Should An Ideal Leadoff Hitter Be Fast?

In the past few seasons we have seen more and more leadoff hitters that are slow and walk a lot, like Kyle Schwarber. But is this change for the better, or does it make teams worse?

To answer this question, we first have to define what an “ideal leadoff hitter” is. To me, an ideal leadoff hitter is a guy who can get on base and score a run. To others it’s just being fast, even though they might not be the best hitter.

If somebody thought that an ideal leadoff hitter to them was someone who is fast, then go ahead an leadoff Billy Hamilton. Why not put Byron Buxton or Mallex Smith at leadoff? They’re very fast.

With speed usually comes a lack of on base skills. For example, Adalberto Mondesi is one of the fastest player in the league, yet his OBP was .291. Sure he’s fast, but he has an inability to get on base.

On the other hand, there’s a player like Kyle Schwarber that while not fast, can get on base very well. And generally, these players with higher walk totals also hit a lot of home runs. Schwarber had a .339 OBP in 2019, while also having 38 HR. Yes, he’s not fast be he gets on base. Schwarber’s most common spot in the order was leadoff. At first I didn’t understand, but as I gradually grew to appreciate OBP more and more, I realized that Kyle Schwarber should be leading off.
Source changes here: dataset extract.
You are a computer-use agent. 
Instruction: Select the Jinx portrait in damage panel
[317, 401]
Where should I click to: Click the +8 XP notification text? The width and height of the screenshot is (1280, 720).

But then there’s the problem of not being fast. Being fast helps on the base paths if they get on, but they usually don’t. Like I said before, there’s a sacrifice. If a team does decided to bat a fast hitter first, then they will be able to advance from 1st base to 3rd base on a single whereas a slow leadoff man might not.

For me, the ideal leadoff hitter is someone who gets on base and is fast. Some examples are Trea Turner and Whit Merrifield.

But that doesn’t happen very often, so if I had to choose between a speed demon and a guy who gets on base, I’ll take the guy that gets on base every time.